100 No term of a trust indenture, and no term of an agreement between a trustee and any or all of the persons holding debt obligations issued under the trust indenture or between the trustee and the issuer or guarantor of the trust indenture, relieves a trustee from the duties imposed on that trustee by section 98.

Validity of perpetual debenture

101 Despite any rule of equity to the contrary, no condition contained in a debenture, or in a deed for securing a debenture, is invalid merely because the debenture is made irredeemable or redeemable only on the happening of a contingency, however remote, or on the expiration of a period, however long.

Enforcement of contract to take debentures

102 Every contract with a company to take up and pay for a debenture of the company may be enforced by a court order for specific performance.

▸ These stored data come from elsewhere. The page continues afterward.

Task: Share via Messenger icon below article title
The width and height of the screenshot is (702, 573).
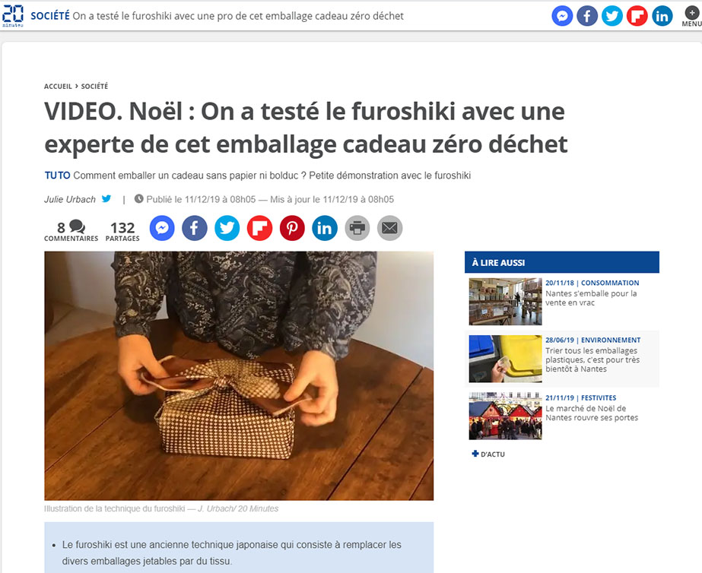Action: coord(162,228)
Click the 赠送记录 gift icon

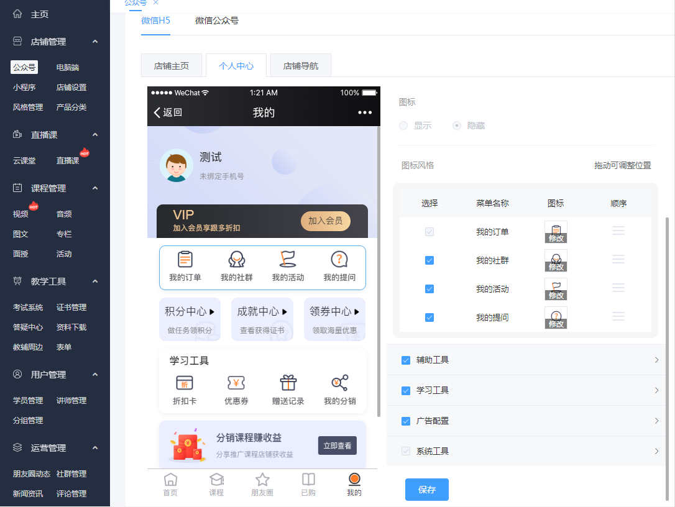[288, 383]
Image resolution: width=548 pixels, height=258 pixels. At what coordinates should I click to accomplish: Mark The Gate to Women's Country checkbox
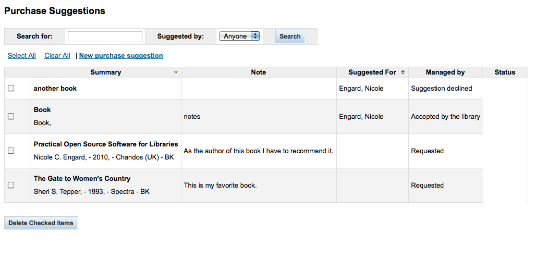tap(11, 185)
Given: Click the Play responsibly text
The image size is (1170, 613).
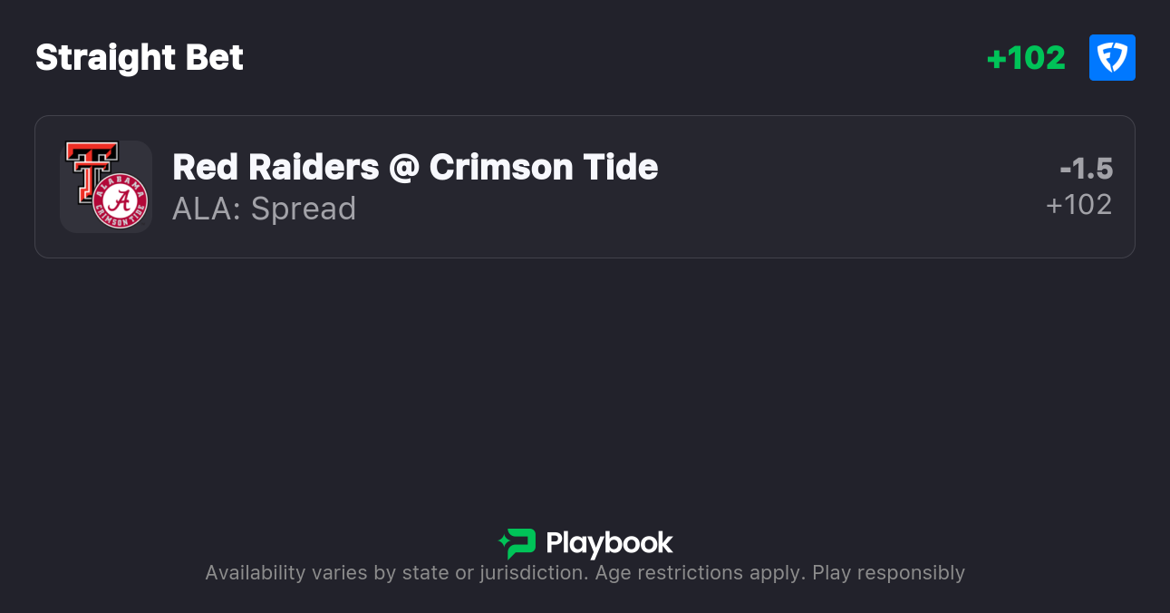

Issue of redeemed debenture

103 (1) If a company redeems a debenture that was previously issued as one of a series, the company has, and is deemed always to have had, power to reissue the debenture, either by reissuing the same debenture or by issuing another debenture in its place, unless

(a) an express or implied provision to the contrary is contained in the debenture, the articles or a contract entered into by the company, or

(b) the company has, by a resolution of the shareholders, manifested its intention that the debenture be cancelled.

(2) On the reissue of a debenture under subsection (1), the person entitled to the debenture has, and is deemed always to have had, the same priority as if the debenture had never been redeemed if

(a) the debenture so states, or

(b) the debenture was first issued before January 1, 1977.

(3) If a company redeems a debenture and has the power to reissue that debenture, particulars of that debenture must be included in the balance sheet of the company.

(4) If a company has issued or deposited a debenture created by the company to secure advances on current account or otherwise, the debenture is not deemed to have been redeemed merely because any of the advances are repaid, or the account of the company ceases to be in debit, while the debenture remains issued or deposited.

(5) The reissue of a debenture or the issue of another debenture in its place under this section is deemed not to be the issue of a new debenture for the purpose of a provision limiting the amount or number of debentures to be issued.

Division 8 -- Receivers and Receiver Managers

Powers of directors and officers

104 If a receiver manager is appointed by the court or under an instrument over some or all of the undertaking of a corporation, the powers of the directors and officers of the corporation cease with respect to that part of the undertaking for which the appointment is made until the receiver manager is discharged.

Duties of receiver and receiver manager

105 A receiver or receiver manager must

(a) within 7 days after being appointed, file with the registrar a notice of the appointment in the prescribed form, and

(b) within 7 days after ceasing to act as receiver or receiver manager, file with the registrar a notice in the prescribed form.